A consequence of the file drawer effect is that the average of the published results over-estimates the true vaccine efficacy.
In the context of Covid-19 vaccines, the file drawer effect may be related to the phenomonon of cargo cult science.
Cargo Cult Science
Cargo cult science is a term coined by physicist Richard Feynman. Roughly speaking, he warns against the potential of bad science even when scientists follow so-called best practices.
Other than the initial clinical trials conducted in 2020 (which were scientifically aborted upon emergency use authorization when the placebo groups were destroyed), all evidence of Covid-19 vaccine efficacy have come from observational datasets. All observational data sets either lack controls, or if controls existed, treatment status was not randomly assigned, which means that unvaccinated people differ from vaccinated people in multiple dimensions besides vaccination status. Therefore, it is wrong to attribute all observed differences between the two groups to vaccination only.

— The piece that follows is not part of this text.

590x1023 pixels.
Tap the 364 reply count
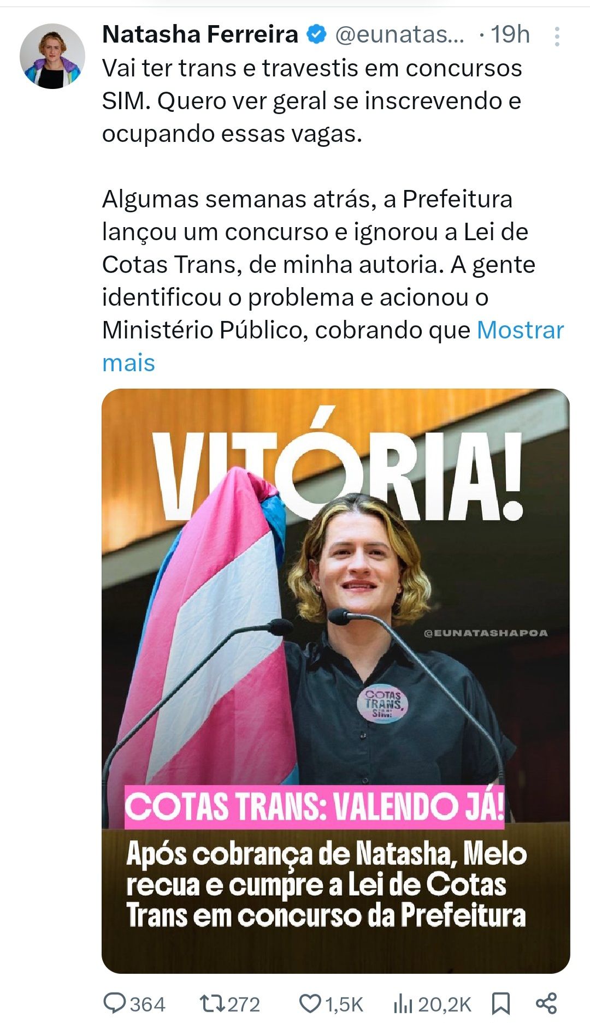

Let's teleport back to the first part of 2021, weeks after the mass vaccination campaign commenced, when the first observational study appeared in print. For the sake of argument, let's say the first analysis showed a VE of 50%. How do we know whether this estimate is to be believed since the people who got vaccinated were clearly different from those who didn't? The honest answer should be no one knows because there is no ground truth in an observational study.
What circumstantial evidence do we have? The only breadcrumbs are interim analysis results from randomized clinical trials that produced VE of 90%+. We face a gnarly problem because our hypothetical observational study led to a VE estimate of 50%. One of the numbers is not like the other; they cannot both be correct. But which study is wrong?

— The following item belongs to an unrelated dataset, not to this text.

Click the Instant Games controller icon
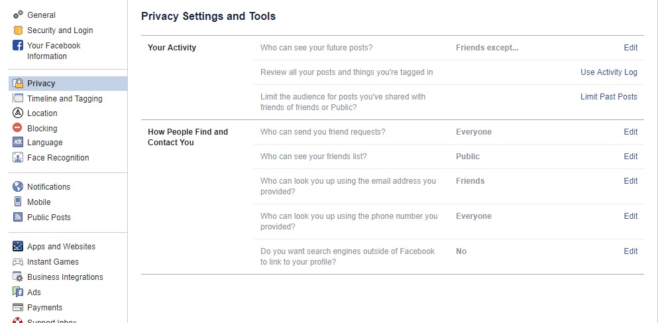The image size is (658, 323). click(x=18, y=262)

Not surprisingly, most would give more credence to the RCT results, since RCTs are considered the gold standard of medical research. Therefore, since our observational study came in much lower, we'd go back to the drawing board, and massage the dataset some more... until the estimated VE is closer to 90%, making it more credible. The additional data massaging is justified by best practices - we are simply addressing residual confounding bias.

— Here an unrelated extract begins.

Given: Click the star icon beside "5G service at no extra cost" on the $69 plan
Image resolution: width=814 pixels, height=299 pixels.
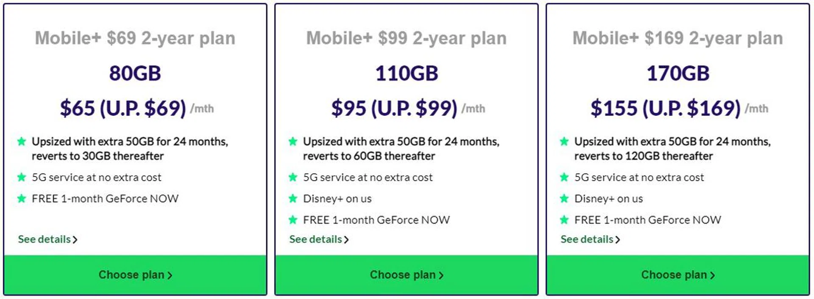Looking at the screenshot, I should point(21,178).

(It is important to realize that randomized experiments can be analyzed in a straightforward, standardized manner but observational studies rely on statistical adjustments that involve subjective judgment from researchers. Analysts try to guess what biases exist in the data, and device ways of correcting for them. It's an iterative process with limited guardrails.)
To make sure you get what's going on, think about what happens if the first analysis of an observational dataset leads to a VE value of 90%. This result would be immediately accepted. Nevertheless, it's not clear that this research team did a better job adjusting for bias than the previous team who came up with 50%.
Since the RCT result was the only piece of available evidence when the first observational study showed up, it became a filter for all subsequent observational studies. Any observational study that produces a number close to 90% feels comfortable, and any study that shows a number far from 90% feels "wrong". Such an editorial process directly triggers the file drawer effect.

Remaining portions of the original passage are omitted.